# 03 - Distributions in Seaborn

## Goal
Build intuition for **distributions** using Seaborn: histograms, KDE, rug plots, bivariate distributions, and ECDF.

## Quick cheat sheet
| Plot | Function | Best for | Key params |
|---|---|---|---|
| Histogram | `sns.histplot()` | Counts / density by bins | `bins`, `binwidth`, `stat`, `common_norm` |
| KDE | `sns.kdeplot()` | Smooth density estimate | `fill`, `bw_adjust`, `cut` |
| Rug | `sns.rugplot()` | Show exact sample locations | `height`, `alpha` |
| Bivariate dist | `sns.histplot(x=..., y=...)` / `sns.kdeplot(x=..., y=...)` | Joint distribution | `bins`, `cmap`, `levels`, `fill` |
| ECDF | `sns.ecdfplot()` | CDF view (robust + interpretable) | `complementary`, `stat` |

## Quick intuition
- **Histogram**: depends on binning; great for a first look.
- **KDE**: smooth curve; bandwidth controls smoothness.
- **ECDF**: no bins, no bandwidth; shows exact empirical distribution.


In [None]:
# Setup
import numpy as np
import pandas as pd
import seaborn as sns
import matplotlib.pyplot as plt

sns.set_theme(style="whitegrid", context="notebook")
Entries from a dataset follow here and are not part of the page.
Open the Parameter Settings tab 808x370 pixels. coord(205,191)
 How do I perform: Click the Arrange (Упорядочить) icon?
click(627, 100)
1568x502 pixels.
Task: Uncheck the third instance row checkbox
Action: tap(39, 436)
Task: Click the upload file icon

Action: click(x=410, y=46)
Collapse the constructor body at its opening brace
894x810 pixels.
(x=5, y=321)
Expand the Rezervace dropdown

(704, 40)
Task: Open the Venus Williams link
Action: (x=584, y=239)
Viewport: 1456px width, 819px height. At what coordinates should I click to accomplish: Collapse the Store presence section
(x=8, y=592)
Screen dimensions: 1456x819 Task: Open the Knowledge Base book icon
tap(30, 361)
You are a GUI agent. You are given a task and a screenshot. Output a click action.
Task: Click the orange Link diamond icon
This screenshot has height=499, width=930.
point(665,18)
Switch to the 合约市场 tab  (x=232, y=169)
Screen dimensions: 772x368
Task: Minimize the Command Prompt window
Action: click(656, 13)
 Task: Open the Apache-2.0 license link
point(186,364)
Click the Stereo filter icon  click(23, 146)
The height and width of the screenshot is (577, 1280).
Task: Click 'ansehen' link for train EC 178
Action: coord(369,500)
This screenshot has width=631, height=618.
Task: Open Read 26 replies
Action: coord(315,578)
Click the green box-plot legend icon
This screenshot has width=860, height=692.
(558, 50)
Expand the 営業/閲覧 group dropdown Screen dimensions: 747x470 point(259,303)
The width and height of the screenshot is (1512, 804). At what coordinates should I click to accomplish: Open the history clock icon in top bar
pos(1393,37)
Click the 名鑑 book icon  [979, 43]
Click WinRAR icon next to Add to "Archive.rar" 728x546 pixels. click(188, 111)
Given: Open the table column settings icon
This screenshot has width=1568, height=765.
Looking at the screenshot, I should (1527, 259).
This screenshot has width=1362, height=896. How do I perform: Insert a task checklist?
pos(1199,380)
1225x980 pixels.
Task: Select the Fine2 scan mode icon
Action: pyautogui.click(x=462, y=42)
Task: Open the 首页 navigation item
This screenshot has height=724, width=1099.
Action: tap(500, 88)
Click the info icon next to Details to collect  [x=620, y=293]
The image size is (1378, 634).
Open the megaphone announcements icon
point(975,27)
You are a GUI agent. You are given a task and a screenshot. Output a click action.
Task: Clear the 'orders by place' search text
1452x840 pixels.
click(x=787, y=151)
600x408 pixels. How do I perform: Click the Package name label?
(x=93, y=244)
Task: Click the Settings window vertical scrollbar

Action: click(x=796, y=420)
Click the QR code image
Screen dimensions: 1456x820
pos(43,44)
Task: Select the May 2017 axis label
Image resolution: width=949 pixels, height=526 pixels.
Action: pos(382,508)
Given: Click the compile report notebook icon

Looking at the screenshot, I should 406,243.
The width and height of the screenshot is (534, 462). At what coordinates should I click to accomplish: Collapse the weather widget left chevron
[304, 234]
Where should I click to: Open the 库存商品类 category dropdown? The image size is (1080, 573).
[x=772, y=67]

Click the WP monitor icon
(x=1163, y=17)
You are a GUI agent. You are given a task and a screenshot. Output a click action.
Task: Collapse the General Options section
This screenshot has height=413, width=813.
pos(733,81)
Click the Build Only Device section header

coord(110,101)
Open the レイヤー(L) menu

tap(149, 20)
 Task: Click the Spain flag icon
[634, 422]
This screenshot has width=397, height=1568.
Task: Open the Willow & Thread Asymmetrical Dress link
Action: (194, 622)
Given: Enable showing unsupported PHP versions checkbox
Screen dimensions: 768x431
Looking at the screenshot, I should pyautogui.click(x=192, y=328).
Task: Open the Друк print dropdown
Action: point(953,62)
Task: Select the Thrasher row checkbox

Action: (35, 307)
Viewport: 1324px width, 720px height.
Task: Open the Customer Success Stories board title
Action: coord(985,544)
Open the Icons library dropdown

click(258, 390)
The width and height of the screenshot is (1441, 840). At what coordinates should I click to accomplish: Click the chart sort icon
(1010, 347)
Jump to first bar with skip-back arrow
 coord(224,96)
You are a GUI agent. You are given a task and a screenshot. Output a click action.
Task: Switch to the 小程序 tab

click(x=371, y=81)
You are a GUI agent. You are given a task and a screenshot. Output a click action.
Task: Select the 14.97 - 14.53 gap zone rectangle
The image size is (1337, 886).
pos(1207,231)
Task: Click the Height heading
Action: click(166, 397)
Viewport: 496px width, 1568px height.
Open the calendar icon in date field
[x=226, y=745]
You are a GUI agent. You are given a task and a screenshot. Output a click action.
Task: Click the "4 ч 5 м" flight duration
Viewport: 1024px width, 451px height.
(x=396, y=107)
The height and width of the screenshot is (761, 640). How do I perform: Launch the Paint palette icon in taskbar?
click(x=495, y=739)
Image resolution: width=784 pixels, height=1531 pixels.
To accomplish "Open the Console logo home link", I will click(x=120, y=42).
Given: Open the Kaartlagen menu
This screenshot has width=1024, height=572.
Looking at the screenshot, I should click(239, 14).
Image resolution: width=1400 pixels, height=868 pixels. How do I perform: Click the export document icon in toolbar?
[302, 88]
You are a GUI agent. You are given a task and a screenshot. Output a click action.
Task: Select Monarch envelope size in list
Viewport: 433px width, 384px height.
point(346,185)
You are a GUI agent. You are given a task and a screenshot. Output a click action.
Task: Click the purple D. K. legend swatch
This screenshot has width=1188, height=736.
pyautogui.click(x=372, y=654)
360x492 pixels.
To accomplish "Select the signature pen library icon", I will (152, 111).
# Built-in seaborn datasets
penguins = sns.load_dataset('penguins')
tips = sns.load_dataset('tips')

# Clean a few columns (remove NaNs for numeric plotting)
penguins_clean = penguins.dropna(subset=['bill_length_mm', 'bill_depth_mm', 'flipper_length_mm', 'body_mass_g', 'species'])

print('penguins:', penguins.shape)
print('penguins_clean:', penguins_clean.shape)


## 1) Univariate histograms (`histplot`)
A histogram groups continuous values into **bins** and shows how many samples fall into each bin.

### Binning strategies
- `bins=int`: choose number of bins (simple, but may hide structure).
- `binwidth=float`: specify bin width directly (more interpretable when units matter).
- `bins='auto'` / `'fd'` / `'sturges'` / `'doane'` / `'scott'` / `'rice'`: automatic rules (NumPy style).

### Normalization (`stat`)
- `stat='count'` (default): bar height = counts.
- `stat='density'`: integrates to 1 (good for comparing distributions).
- `stat='probability'`: bar heights sum to 1.
- `stat='percent'`: like probability, but *100.

Tip: If you plot multiple groups with `hue=...`, check `common_norm`.


In [None]:
# Basic histogram
plt.figure(figsize=(8, 4))
sns.histplot(data=penguins_clean, x='bill_length_mm')
plt.title('Histogram: bill_length_mm (default)')
plt.show()


In [None]:
# Compare binning: bins vs binwidth vs automatic rule
fig, axes = plt.subplots(1, 3, figsize=(15, 4), constrained_layout=True)

sns.histplot(data=penguins_clean, x='bill_length_mm', bins=10, ax=axes[0])
axes[0].set_title('bins=10')

sns.histplot(data=penguins_clean, x='bill_length_mm', binwidth=2, ax=axes[1])
axes[1].set_title('binwidth=2')

sns.histplot(data=penguins_clean, x='bill_length_mm', bins='fd', ax=axes[2])
axes[2].set_title("bins='fd' (Freedman–Diaconis)")

plt.show()


In [None]:
# Normalization comparison
fig, axes = plt.subplots(1, 3, figsize=(15, 4), constrained_layout=True)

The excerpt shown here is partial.